Gibt es da einen Weg, wie man dafür sogen kann, dass die Datei erkannt wird?


----------



## Beni (22. Feb 2012)

Also die Fehlermeldung sagt aus, dass das Programm gar nicht erst startet.

Der Package-Name stimmt?
Keine Fehlermeldungen der "Problems" View von Eclipse sichtbar?
Das Projekt wurde kompiliert? Allenfalls mal "clean" auf dem Projekt aufrufen.


----------



## HPL (22. Feb 2012)

Ich habe das jetzt völlig neu gemacht, und jetzt erkennt er die Datei.

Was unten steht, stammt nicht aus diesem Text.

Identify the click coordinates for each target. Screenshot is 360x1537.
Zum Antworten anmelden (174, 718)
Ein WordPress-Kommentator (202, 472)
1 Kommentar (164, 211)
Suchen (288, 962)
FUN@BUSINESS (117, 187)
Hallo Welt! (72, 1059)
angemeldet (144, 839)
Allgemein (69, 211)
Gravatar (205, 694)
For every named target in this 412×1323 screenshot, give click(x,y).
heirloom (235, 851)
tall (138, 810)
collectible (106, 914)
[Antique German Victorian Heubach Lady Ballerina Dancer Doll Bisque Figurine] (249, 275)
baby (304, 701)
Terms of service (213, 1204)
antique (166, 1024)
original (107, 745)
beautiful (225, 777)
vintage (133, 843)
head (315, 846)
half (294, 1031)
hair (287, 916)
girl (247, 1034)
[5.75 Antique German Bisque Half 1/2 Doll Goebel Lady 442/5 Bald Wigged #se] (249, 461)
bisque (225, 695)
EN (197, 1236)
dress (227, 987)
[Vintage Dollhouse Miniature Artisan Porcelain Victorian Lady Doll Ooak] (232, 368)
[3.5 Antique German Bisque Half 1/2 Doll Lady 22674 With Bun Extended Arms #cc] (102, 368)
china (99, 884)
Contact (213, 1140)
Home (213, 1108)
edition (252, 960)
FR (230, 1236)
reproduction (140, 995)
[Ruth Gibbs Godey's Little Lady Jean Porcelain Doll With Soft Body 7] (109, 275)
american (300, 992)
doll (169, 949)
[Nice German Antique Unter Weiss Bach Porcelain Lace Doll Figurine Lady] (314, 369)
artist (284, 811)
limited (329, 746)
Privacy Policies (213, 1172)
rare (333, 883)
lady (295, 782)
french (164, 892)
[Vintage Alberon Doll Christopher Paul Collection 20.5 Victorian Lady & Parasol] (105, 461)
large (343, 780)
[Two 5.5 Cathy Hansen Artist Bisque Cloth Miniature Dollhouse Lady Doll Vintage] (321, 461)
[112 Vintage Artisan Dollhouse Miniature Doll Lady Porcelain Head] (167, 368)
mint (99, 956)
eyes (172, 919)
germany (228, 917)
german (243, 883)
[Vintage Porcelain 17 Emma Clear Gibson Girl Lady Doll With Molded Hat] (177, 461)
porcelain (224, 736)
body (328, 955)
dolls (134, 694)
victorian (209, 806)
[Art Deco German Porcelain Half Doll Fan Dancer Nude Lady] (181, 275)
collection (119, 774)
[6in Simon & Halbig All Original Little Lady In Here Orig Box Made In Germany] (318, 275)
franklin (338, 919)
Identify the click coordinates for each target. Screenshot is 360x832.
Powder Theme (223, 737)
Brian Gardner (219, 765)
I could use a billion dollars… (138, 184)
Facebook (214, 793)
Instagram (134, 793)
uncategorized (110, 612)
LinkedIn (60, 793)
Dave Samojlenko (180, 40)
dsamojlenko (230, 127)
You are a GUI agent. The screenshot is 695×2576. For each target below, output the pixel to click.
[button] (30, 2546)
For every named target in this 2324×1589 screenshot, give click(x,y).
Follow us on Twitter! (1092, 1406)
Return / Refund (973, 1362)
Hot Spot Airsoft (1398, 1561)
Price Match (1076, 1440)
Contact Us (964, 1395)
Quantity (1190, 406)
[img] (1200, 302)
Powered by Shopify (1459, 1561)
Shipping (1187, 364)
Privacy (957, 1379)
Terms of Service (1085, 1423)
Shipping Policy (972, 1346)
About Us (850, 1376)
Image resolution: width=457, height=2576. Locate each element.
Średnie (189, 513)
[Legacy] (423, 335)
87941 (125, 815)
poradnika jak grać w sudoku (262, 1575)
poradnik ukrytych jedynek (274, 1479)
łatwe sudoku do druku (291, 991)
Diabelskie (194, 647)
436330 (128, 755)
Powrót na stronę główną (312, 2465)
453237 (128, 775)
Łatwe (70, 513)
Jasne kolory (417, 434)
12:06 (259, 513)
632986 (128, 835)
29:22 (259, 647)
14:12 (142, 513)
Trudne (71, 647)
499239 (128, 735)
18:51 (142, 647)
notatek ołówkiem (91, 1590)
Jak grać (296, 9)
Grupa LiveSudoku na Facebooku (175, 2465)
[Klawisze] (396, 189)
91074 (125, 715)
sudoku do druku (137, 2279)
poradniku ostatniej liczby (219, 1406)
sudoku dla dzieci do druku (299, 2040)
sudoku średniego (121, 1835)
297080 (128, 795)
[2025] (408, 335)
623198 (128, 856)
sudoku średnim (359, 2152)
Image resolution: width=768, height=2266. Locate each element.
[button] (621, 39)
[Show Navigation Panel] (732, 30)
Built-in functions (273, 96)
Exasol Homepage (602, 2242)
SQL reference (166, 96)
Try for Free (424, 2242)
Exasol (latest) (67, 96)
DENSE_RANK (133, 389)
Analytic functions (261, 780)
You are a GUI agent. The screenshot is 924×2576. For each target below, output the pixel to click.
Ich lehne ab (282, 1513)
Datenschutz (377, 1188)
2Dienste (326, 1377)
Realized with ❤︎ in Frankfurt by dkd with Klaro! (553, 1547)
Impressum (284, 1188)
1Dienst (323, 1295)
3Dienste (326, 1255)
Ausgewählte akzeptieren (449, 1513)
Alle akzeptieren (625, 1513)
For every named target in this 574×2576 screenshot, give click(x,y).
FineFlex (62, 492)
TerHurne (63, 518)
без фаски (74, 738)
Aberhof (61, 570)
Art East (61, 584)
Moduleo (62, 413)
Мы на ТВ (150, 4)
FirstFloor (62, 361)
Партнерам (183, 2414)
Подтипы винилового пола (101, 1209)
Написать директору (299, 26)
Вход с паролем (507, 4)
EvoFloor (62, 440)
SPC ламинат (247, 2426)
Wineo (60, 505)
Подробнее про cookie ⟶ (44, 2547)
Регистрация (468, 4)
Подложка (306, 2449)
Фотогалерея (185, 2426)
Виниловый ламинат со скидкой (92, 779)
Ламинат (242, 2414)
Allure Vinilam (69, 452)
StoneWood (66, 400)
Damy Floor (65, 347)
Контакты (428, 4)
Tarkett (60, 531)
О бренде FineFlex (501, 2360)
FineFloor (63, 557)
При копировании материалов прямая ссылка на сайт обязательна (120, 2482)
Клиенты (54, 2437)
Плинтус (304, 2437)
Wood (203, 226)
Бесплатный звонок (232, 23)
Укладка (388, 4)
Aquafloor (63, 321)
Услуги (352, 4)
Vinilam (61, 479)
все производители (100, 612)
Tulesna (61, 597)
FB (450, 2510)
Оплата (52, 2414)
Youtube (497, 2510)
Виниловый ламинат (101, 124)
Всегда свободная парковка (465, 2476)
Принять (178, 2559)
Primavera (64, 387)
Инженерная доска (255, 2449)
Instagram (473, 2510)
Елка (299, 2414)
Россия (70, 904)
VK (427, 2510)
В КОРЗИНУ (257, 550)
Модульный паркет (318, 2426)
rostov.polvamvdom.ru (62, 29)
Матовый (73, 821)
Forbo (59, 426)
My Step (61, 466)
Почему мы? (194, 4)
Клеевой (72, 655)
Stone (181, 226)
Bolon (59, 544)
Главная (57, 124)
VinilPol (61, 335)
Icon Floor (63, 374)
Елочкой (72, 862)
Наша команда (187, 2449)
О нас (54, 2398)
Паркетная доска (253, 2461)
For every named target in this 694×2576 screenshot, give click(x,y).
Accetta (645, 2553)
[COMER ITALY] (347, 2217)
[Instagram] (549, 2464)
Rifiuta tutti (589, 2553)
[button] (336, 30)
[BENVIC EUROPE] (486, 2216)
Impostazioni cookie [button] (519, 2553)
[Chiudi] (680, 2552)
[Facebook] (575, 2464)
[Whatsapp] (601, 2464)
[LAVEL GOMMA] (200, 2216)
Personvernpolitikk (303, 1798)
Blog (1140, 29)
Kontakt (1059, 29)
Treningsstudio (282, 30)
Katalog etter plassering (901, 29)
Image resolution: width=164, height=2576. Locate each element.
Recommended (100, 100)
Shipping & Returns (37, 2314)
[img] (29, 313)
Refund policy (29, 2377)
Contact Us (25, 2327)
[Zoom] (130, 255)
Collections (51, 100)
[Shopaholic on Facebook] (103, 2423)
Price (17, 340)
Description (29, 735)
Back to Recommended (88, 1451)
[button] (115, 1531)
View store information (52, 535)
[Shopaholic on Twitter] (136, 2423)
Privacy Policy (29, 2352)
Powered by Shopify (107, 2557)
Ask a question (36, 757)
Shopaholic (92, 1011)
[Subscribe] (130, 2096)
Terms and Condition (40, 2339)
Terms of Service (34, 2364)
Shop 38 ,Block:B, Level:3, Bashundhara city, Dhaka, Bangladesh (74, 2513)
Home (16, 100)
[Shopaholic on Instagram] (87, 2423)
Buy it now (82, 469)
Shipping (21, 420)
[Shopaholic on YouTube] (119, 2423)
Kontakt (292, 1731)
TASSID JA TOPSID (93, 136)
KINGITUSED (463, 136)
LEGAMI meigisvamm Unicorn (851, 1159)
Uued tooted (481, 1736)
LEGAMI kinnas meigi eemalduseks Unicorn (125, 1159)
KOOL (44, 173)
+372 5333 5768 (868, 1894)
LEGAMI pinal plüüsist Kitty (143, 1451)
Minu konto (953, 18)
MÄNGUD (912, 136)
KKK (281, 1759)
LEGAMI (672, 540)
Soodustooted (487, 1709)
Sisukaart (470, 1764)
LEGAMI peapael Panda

Ich wollte eigentlich aus eclipse heraus mit WEKA arbeiten. Ich habe mir darum WEKA heruntergeladen, und der Weka-Ordner ruht jetzt in einem anderen Verzeichnis als mein eclipse workspace. In dem Wekaordner befinden sich aber einige API-Bibliotheken, die ich mit import Importieren will, z. B. import weka.classifier.bayes.NaiveBayesMultinomial. Wie kann ich von eclipse aus API-Bibliotheken, die irgendwo vollkommen anderes, aber dennoch ebenfalls unter meinem C:-Laufwerk sind, von Eclipse aus importieren? 

Ich bin jetzt mal auf mein Projekt gegangen und habe auf "Properties" geklickt.

Da habe ich nun "Resource", "Java Code Style", "JAVA Compiler", usw. und ich denke, dass ich das dort irgendwo bewerkstelligen muss, aber ich weiß nicht genau was ich da machen muss.


----------



## HPL (22. Feb 2012)

Ich habe jetzt die jar-file des Wekaordner über JAVA build in das Projekt eingebunden, jetzt geht es wunderbar!


----------